1 $ ais bucket props set s3://abc rate_limit.backend.enabled=true rate_limit.backend.interval=10s \
2   rate_limit.backend.max_tokens=35000

6.2 Limiting User Traffic

“You want to limit the maximum number of client requests to a specific bucket to 20,000 per minute. Further, the cluster in question happens to have 10 AIS gateways (and a load balancer on the front).”

Configuration:

1 $ ais bucket props set ais://nnn rate_limit.frontend.enabled=true rate_limit.frontend.interval=1m \
2   rate_limit.frontend.max_tokens=2000 rate_limit.frontend.burst_size=100

This configures a given bucket to:

Limit client requests to 20,000 per minute (notice that 2000 * 10 = 20,000).
Allow short bursts up to 100 additional requests.
Return status 429 (“Too Many Requests”) if clients exceed these limits.

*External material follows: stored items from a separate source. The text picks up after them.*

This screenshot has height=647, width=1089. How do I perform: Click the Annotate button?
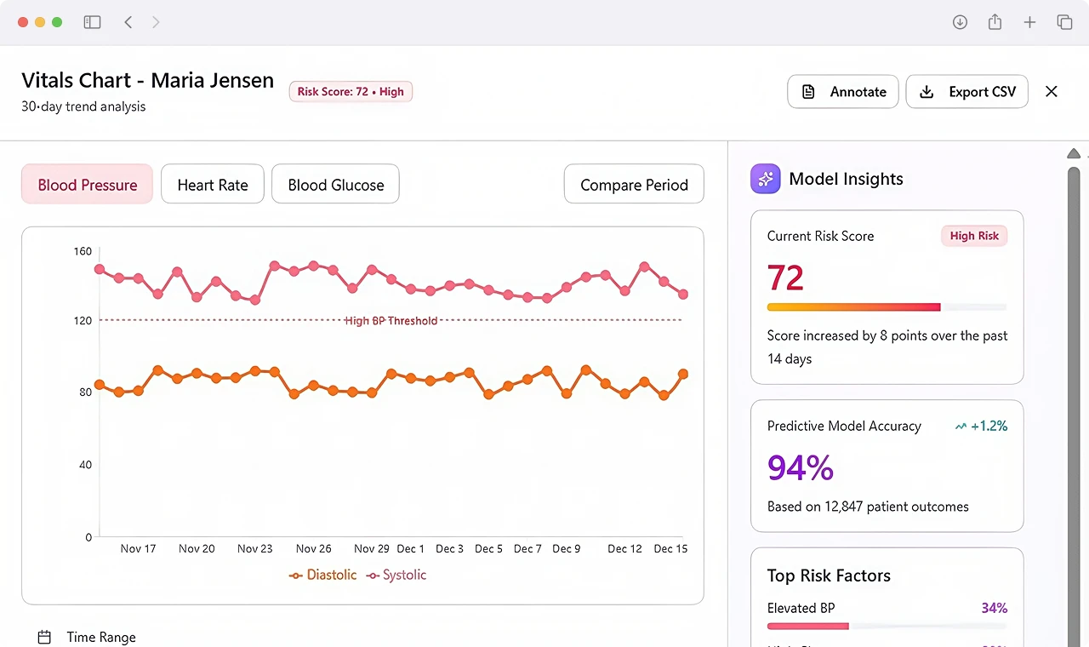click(843, 91)
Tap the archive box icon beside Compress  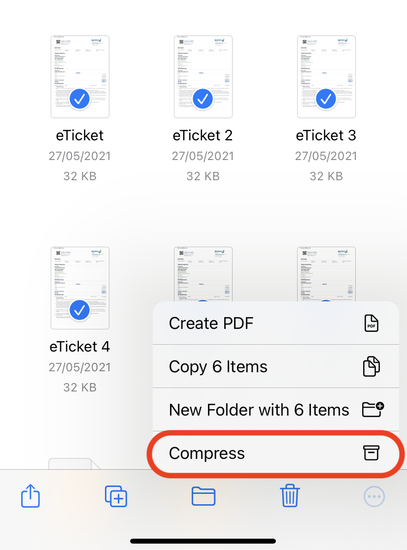[x=372, y=453]
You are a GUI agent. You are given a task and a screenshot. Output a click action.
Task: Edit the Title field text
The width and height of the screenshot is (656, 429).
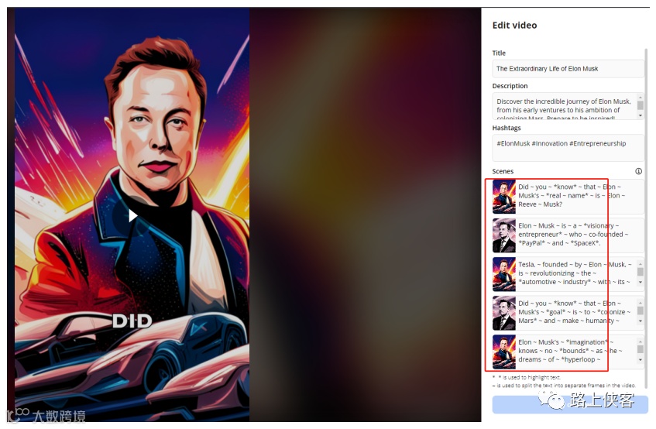coord(568,69)
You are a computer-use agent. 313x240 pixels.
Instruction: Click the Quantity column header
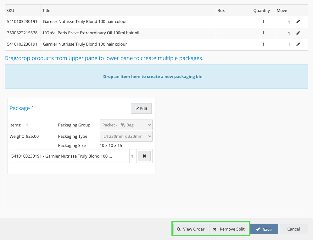point(262,10)
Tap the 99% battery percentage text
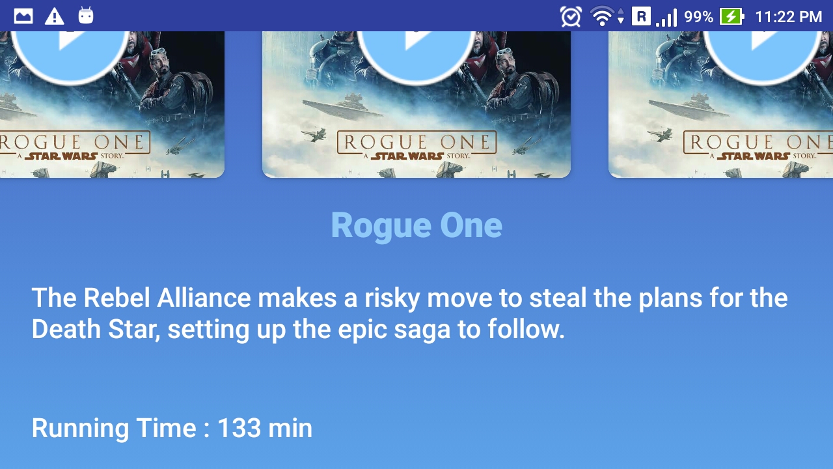This screenshot has width=833, height=469. (x=698, y=17)
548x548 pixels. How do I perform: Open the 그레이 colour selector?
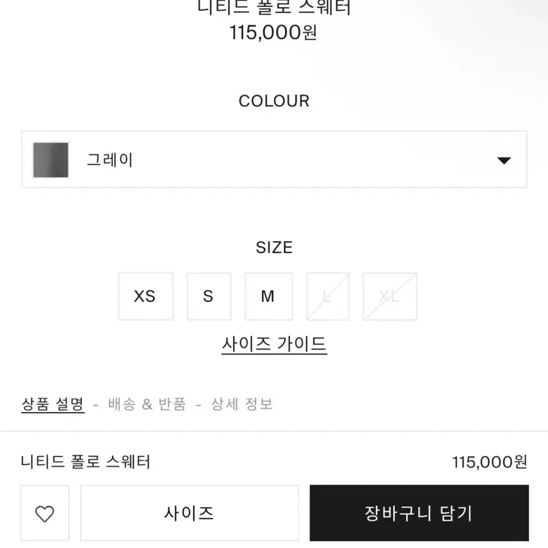[x=274, y=160]
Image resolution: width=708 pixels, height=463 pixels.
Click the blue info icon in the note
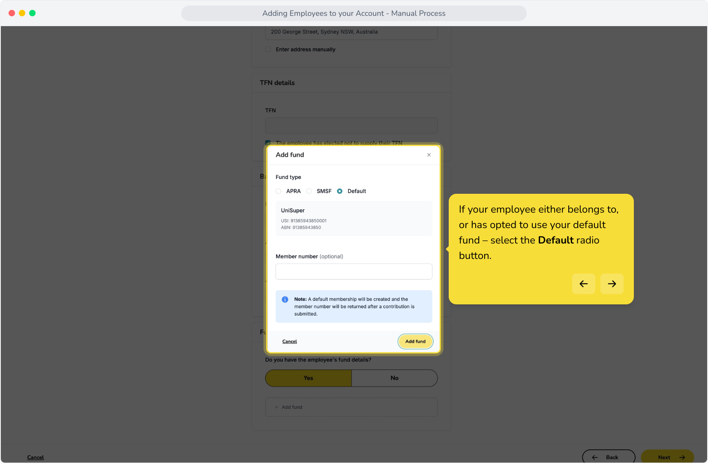click(x=285, y=300)
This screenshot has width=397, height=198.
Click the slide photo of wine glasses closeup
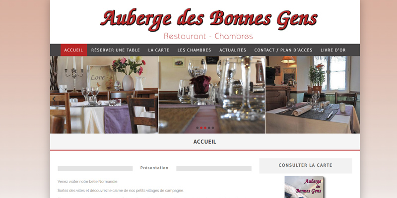pos(212,95)
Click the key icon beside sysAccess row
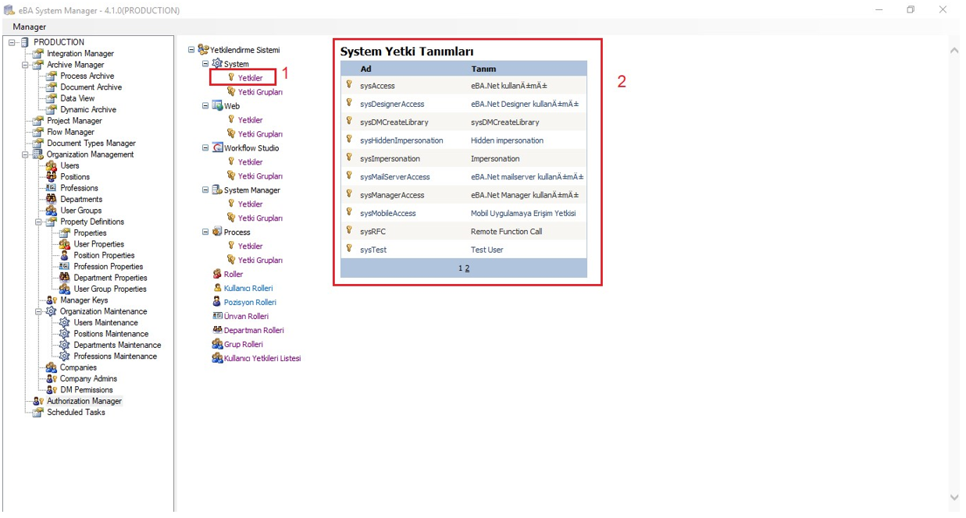The height and width of the screenshot is (518, 966). tap(349, 84)
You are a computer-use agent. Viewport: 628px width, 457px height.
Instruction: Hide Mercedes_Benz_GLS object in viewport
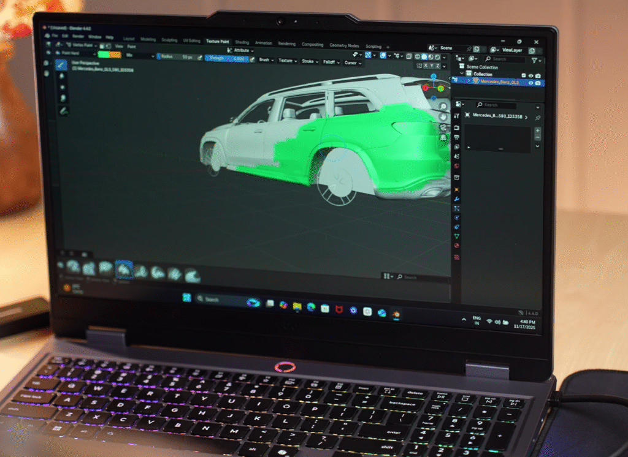click(x=530, y=82)
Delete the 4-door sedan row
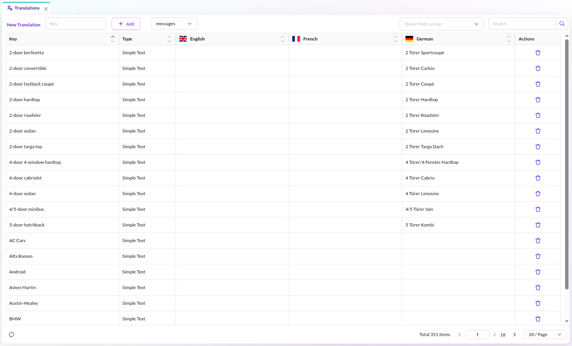Image resolution: width=572 pixels, height=346 pixels. 538,194
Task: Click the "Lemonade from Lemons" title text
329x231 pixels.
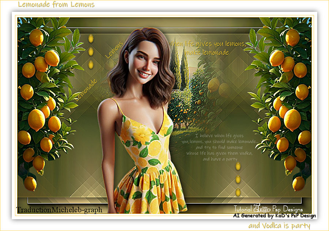Action: point(56,5)
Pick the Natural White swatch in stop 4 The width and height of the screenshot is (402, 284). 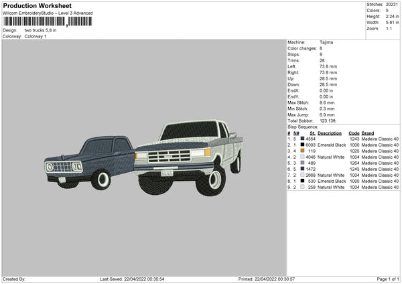pos(303,157)
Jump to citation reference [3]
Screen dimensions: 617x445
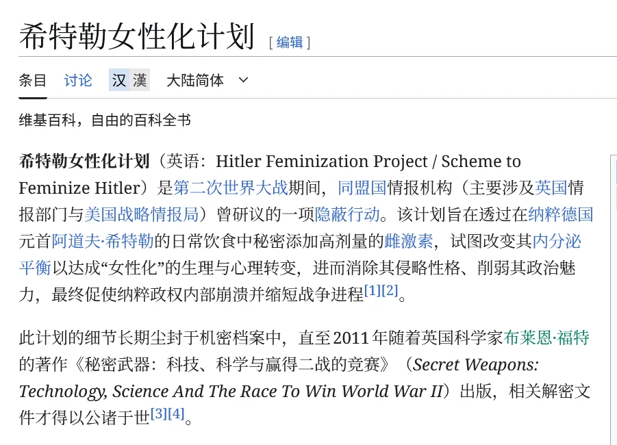coord(158,414)
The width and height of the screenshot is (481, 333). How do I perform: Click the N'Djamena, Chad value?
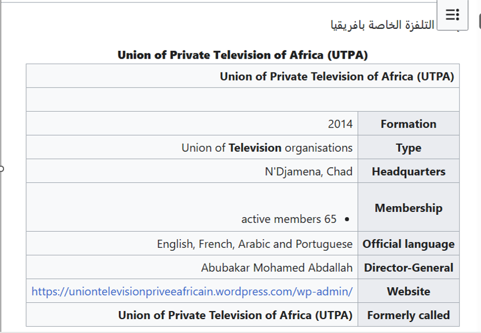(308, 171)
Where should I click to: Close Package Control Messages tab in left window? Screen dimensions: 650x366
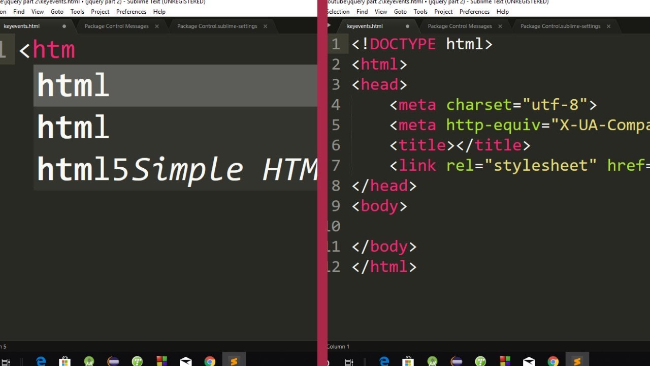(157, 26)
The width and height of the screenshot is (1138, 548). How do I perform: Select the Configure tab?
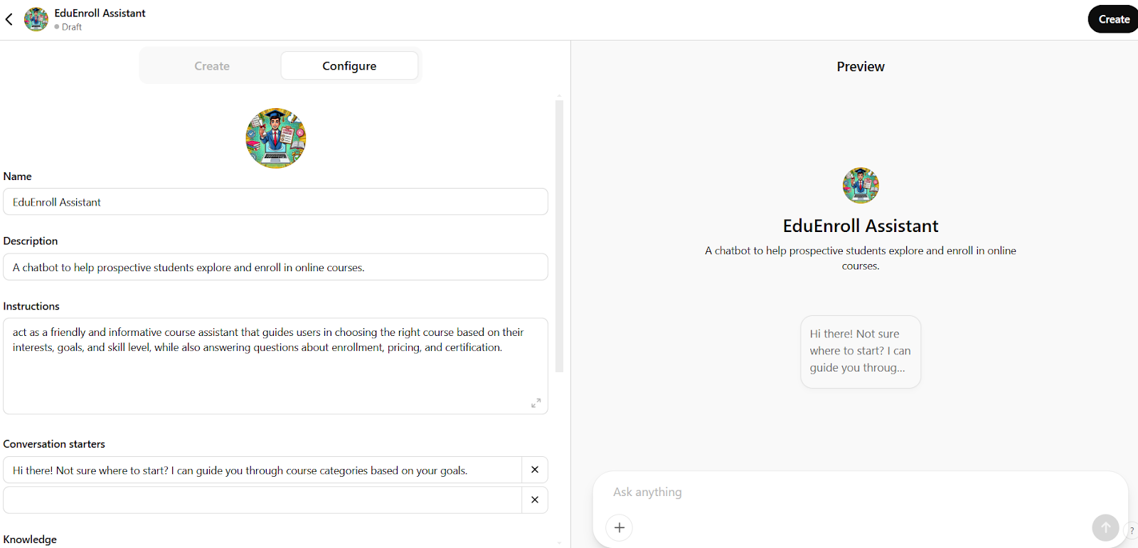349,66
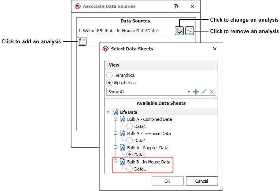Collapse the Bulb A - Supplier Data node
The width and height of the screenshot is (280, 191).
pos(116,148)
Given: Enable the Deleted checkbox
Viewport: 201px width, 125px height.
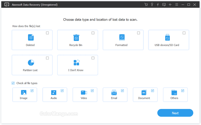Looking at the screenshot, I should (47, 33).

6.3 Limiting User Traffic: Example `aisloader` run

1 $ ais bucket props set ais://nnn rate_limit.frontend.enabled true rate_limit.frontend.max_tokens 2000 rate_limit.frontend.burst_size 500
2 "rate_limit.frontend.burst_size" set to: "500" (was: "375")
3 "rate_limit.frontend.enabled" set to: "true" (was: "false")
4 "rate_limit.frontend.max_tokens" set to: "2000" (was: "1000")
5 
6 Bucket props successfully updated.

And then:

1 $ aisloader -bucket=ais://nnn -cleanup=false -numworkers=8 -quiet -pctput=100 -minsize=1k -maxsize=1k --duration 5m -randomproxy
2 Found 0 existing objects
3 
4 Runtime configuration:
5 {
6    "stats interval": "10s",
7    "proxy": "http://ais-endpoint",
8    "bucket": "nnn",
9    "provider": "ais",
10    "namespace": "",
11    "duration": "5m0s",
12    "backed by": "sg",
13    "PUT upper bound": "0",
14    "minimum object size (bytes)": 1024,
15    "maximum object size (bytes)": 1024,
16    "# workers": 8,
17    "% PUT": 100,
18    "seed": "1744663719184760811",
19    "cleanup": false
20 }
21 
22 
23 Time      OP    Count                   Size (Total)            Latency (min, avg, max)                 Throughput (Avg)        Errors (Total)
24 16:48:50  PUT   11 (11 8 0)             11.0KiB (11.0KiB)       1.101ms    1.060s     7.135s            1.10KiB/s (1.10KiB/s)   -
25 PUT failed: ErrRateLimitFrontend: Too Many Requests
26 PUT failed: ErrRateLimitFrontend: Too Many Requests
27 ...

6.4 Combined Frontend/Backend Limiting for Cross-Cloud Transfer

Scenario: You are migrating or copying data from GCS to S3 and need to respect both providers’ limits.

Configuration:

1 # Configure source S3 bucket
2 $ ais bucket props set s3://src rate_limit.backend.enabled=true rate_limit.backend.interval=10s \
3   rate_limit.backend.max_tokens=50000
4 
5 # Configure destination Google Cloud bucket
6 $ ais bucket props set gs://dst rate_limit.backend.enabled=true rate_limit.backend.interval=10s \
7   rate_limit.backend.max_tokens=33000

When running a copy or transform job between these buckets, AIStore automatically respects both rate limits without (requiring) any additional configuration.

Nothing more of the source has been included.